Extract from the entries below, exactly as given, only the lines from the line containing "Where should I click to: Open sokra's" to the line containing "Task: Click the green Verified checkmark icon", both lines included.

*** Extracted entries ***

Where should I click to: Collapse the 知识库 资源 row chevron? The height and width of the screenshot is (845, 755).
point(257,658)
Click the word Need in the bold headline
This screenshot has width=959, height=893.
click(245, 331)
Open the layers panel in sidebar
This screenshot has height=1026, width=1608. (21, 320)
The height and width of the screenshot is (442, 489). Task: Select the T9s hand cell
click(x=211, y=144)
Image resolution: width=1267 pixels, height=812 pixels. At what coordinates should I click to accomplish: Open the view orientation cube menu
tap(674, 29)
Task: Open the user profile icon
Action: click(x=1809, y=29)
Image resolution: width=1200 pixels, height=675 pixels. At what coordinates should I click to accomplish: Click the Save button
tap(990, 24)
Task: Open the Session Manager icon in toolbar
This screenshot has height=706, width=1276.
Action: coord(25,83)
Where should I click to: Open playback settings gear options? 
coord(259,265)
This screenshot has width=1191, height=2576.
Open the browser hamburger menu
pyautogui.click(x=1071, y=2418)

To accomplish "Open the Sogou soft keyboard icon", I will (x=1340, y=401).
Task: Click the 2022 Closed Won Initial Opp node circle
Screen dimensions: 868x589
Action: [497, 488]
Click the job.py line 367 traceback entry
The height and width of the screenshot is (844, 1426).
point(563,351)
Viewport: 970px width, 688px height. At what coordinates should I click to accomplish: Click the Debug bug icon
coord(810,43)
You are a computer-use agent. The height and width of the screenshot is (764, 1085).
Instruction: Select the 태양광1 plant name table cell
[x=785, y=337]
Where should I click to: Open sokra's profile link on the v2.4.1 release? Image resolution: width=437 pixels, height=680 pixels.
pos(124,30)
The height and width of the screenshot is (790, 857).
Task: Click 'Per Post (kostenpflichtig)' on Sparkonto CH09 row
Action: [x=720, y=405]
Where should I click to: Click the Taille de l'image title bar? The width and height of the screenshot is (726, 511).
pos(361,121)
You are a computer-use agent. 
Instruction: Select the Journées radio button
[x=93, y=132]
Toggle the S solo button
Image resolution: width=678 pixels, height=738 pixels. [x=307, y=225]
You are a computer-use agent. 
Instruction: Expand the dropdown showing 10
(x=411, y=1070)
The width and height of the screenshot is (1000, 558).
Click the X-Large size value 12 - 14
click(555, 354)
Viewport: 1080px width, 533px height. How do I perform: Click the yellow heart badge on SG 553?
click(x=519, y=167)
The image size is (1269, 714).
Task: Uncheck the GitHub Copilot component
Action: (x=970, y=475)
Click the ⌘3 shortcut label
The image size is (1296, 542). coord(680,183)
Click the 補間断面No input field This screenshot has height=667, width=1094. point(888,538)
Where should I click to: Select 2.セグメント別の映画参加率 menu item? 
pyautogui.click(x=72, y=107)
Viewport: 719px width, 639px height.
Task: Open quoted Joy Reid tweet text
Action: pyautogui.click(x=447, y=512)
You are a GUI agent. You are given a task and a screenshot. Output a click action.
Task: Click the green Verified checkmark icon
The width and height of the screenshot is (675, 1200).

***

Final answer »
Where should I click to: Open sokra's profile link on the v2.4.1 release? Image resolution: width=437 pixels, height=680 pixels.
pos(124,30)
The height and width of the screenshot is (790, 857).
Task: Click 'Per Post (kostenpflichtig)' on Sparkonto CH09 row
Action: [x=720, y=405]
Where should I click to: Click the Taille de l'image title bar? The width and height of the screenshot is (726, 511).
pos(361,121)
You are a computer-use agent. 
Instruction: Select the Journées radio button
[x=93, y=132]
Toggle the S solo button
Image resolution: width=678 pixels, height=738 pixels. [x=307, y=225]
You are a computer-use agent. 
Instruction: Expand the dropdown showing 10
(x=411, y=1070)
The width and height of the screenshot is (1000, 558).
Click the X-Large size value 12 - 14
click(555, 354)
Viewport: 1080px width, 533px height. How do I perform: Click the yellow heart badge on SG 553?
click(x=519, y=167)
The image size is (1269, 714).
Task: Uncheck the GitHub Copilot component
Action: (x=970, y=475)
Click the ⌘3 shortcut label
The image size is (1296, 542). coord(680,183)
Click the 補間断面No input field This screenshot has height=667, width=1094. point(888,538)
Where should I click to: Select 2.セグメント別の映画参加率 menu item? 
pyautogui.click(x=72, y=107)
Viewport: 719px width, 639px height.
Task: Open quoted Joy Reid tweet text
Action: pyautogui.click(x=447, y=512)
You are a GUI agent. You are given a task and a screenshot. Output a click action.
Task: Click the green Verified checkmark icon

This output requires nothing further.